**CONSIGNE:** Dans l'extrait sur les symboles, par quoi le lion est-il représenté dans les signes du zodiaque ? Répondez en une phrase, s'il vous plaît.

**EXTRAIT DU DOCUMENT:**
....

Des symboles peuvent même différer d’aspect et cependant se rattacher les uns aux autres par les liens d’une filiation plus ou moins directe. Ceci nous amène à examiner les causes qui peuvent altérer les formes des représentations symboliques. Il y a d’abord une tendance à réduire ou à simplifier la figure, soit pour l’enfermer dans un moindre espace, soit pour diminuer le travail de l’artiste, surtout quand il s’agit d’une image compliquée, d’un emploi fréquent. Dans tous les systèmes d’écriture où les caractères ont débuté sous forme d’hiéroglyphes, il n’y a qu’à gratter la lettre pour retrouver le symbole. On sait que notre voyelle A était originairement une tête de bœuf, un bucrâne, et celui-ci, à son tour, représentait l’animal entier, conformément à la règle populaire que la partie vaut pour le tout, aussi bien en matière de symboles que de sacrifices. C’est ainsi encore que, dans les signes du zodiaque, le lion est simplement représenté par sa queue. D’autres fois ce sont, au contraire, des additions et des enjolivemens dictés par des préoccupations esthétiques. Tel a été notamment le sort de presque tous les symboles adoptés par la Grèce, dont l’art, si puissamment original, n’a jamais accepté les types étrangers sans leur imprimer de profondes et heureuses modifications.

....

**DONNÉES ENREGISTRÉES:**
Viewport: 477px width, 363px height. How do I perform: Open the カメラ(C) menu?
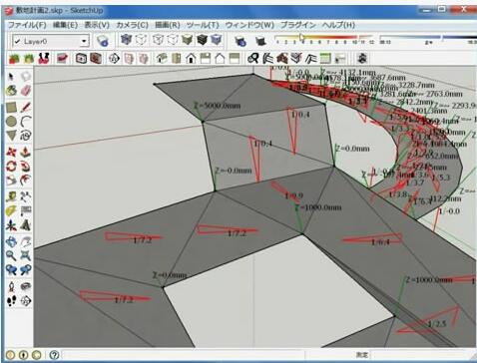pos(132,25)
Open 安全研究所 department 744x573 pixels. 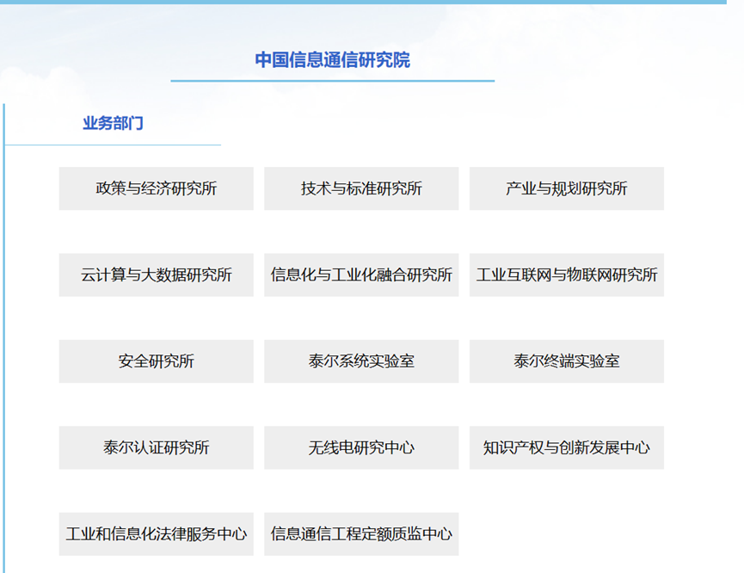(156, 361)
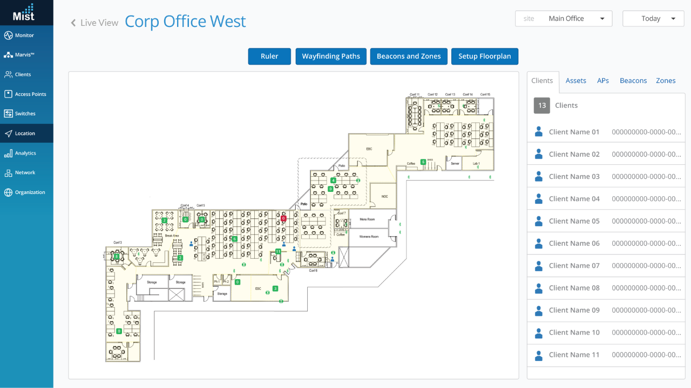Click the Monitor icon in sidebar

point(8,36)

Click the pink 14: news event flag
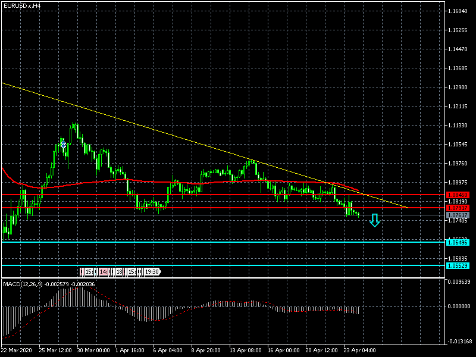[x=104, y=272]
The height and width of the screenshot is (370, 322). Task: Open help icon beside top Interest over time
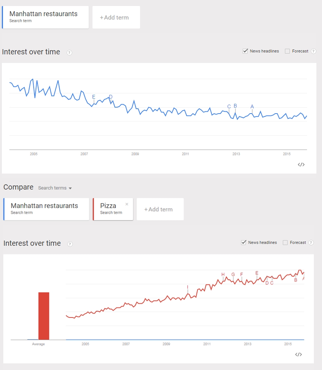69,52

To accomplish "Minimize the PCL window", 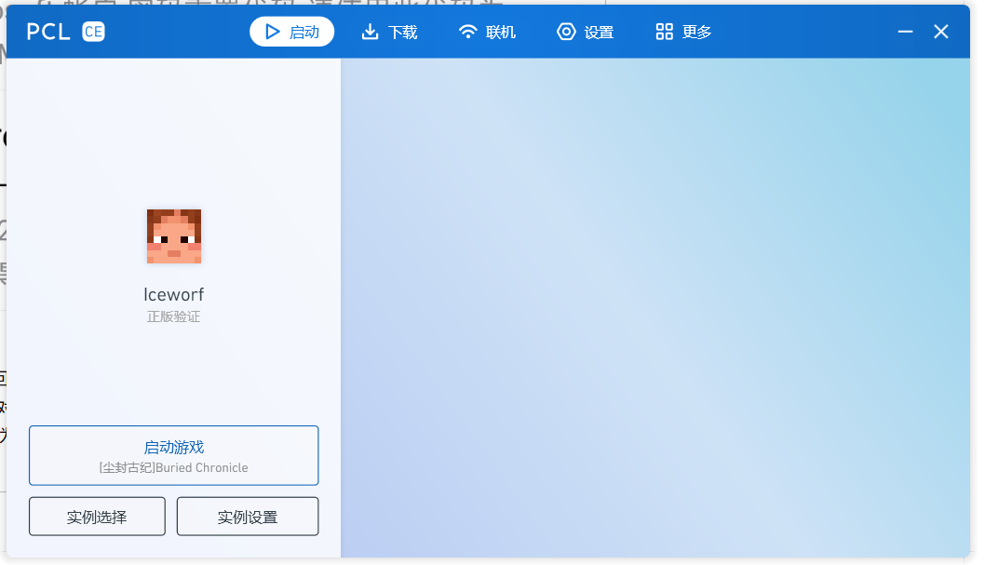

....

**RÉSULTAT FINAL:** Dans les signes du zodiaque, le lion est simplement représenté par sa queue.